§ Dataset:
BEGIN

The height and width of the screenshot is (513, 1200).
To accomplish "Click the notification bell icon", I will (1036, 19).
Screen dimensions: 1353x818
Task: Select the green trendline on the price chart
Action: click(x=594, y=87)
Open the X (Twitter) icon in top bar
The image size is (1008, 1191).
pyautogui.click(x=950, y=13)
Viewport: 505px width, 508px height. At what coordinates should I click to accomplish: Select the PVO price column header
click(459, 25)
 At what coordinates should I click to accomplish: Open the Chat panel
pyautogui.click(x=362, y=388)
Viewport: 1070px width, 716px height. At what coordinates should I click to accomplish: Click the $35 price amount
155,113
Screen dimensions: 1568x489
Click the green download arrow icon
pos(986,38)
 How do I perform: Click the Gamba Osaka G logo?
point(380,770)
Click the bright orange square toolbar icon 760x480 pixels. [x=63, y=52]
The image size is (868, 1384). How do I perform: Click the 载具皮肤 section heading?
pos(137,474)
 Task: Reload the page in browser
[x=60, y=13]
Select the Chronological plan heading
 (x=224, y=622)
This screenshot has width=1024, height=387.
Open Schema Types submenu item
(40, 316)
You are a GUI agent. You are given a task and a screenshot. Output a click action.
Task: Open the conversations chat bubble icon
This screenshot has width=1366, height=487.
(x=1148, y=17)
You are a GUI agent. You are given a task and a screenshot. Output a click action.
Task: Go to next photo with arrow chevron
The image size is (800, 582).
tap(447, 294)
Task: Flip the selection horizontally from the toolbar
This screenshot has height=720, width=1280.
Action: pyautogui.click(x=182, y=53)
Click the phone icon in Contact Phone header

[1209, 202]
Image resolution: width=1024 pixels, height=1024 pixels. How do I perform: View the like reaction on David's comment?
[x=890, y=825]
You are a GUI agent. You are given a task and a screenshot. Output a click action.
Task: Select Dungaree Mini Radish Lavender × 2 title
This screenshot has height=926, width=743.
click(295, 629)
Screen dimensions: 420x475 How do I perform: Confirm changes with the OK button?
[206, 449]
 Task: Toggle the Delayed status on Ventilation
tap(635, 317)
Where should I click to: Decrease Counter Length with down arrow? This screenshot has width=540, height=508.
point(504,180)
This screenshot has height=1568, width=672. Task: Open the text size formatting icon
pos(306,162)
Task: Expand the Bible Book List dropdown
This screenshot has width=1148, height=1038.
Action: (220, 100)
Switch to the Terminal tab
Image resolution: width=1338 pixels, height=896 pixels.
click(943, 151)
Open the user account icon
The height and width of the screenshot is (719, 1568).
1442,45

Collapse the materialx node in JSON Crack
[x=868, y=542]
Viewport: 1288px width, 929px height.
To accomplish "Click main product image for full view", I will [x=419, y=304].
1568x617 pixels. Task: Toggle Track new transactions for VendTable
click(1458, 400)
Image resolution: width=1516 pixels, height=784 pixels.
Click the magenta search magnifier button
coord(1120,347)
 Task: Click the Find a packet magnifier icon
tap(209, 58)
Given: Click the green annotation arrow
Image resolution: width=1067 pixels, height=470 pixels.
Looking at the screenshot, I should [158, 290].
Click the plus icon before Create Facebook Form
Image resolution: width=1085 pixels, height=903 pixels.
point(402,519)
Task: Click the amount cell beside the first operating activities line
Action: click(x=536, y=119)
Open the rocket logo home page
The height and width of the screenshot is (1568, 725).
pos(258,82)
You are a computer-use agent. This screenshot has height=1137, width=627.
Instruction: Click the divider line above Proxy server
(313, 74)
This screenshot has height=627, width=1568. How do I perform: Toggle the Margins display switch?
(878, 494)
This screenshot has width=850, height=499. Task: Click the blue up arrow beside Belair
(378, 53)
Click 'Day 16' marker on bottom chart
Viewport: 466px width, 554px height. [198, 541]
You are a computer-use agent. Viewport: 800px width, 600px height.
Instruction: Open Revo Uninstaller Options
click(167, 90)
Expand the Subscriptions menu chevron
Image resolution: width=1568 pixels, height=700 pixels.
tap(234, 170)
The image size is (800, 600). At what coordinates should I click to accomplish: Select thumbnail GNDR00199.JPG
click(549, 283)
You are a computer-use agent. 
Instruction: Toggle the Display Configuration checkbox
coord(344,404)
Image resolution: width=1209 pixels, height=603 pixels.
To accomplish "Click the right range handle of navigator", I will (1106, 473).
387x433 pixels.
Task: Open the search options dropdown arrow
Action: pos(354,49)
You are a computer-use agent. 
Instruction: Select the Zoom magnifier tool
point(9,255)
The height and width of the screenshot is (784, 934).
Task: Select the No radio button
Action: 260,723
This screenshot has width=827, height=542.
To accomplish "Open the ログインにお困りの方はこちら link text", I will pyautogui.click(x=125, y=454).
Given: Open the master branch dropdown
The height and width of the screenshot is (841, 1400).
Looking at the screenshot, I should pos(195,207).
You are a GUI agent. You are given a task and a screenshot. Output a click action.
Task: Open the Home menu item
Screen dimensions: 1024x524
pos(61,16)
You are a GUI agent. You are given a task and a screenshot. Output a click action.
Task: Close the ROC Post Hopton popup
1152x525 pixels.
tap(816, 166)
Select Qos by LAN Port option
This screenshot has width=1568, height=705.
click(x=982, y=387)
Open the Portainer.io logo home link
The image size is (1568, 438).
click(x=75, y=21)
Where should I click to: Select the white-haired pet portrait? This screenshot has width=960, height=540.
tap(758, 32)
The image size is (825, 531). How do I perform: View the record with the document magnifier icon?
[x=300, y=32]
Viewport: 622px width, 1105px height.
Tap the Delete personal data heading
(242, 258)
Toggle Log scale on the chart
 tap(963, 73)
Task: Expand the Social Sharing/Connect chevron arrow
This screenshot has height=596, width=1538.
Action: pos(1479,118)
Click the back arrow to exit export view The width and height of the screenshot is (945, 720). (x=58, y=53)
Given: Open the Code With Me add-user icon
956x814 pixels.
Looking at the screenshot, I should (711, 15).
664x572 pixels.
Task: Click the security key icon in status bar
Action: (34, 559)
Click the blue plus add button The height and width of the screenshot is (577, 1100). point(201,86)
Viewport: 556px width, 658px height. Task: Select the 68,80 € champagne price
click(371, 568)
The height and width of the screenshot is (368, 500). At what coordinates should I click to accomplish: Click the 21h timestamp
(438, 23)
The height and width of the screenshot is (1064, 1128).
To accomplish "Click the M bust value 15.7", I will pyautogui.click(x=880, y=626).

END

§ Your instructions: Return only those lines of the records that contain the string "computer".

§ Answer section:
You are a computer-use agent. This screenshot has height=1137, width=627.
You are a computer-use agent. Viewport: 800px width, 600px height.
You are a computer-use agent. 
You are a computer-use agent. 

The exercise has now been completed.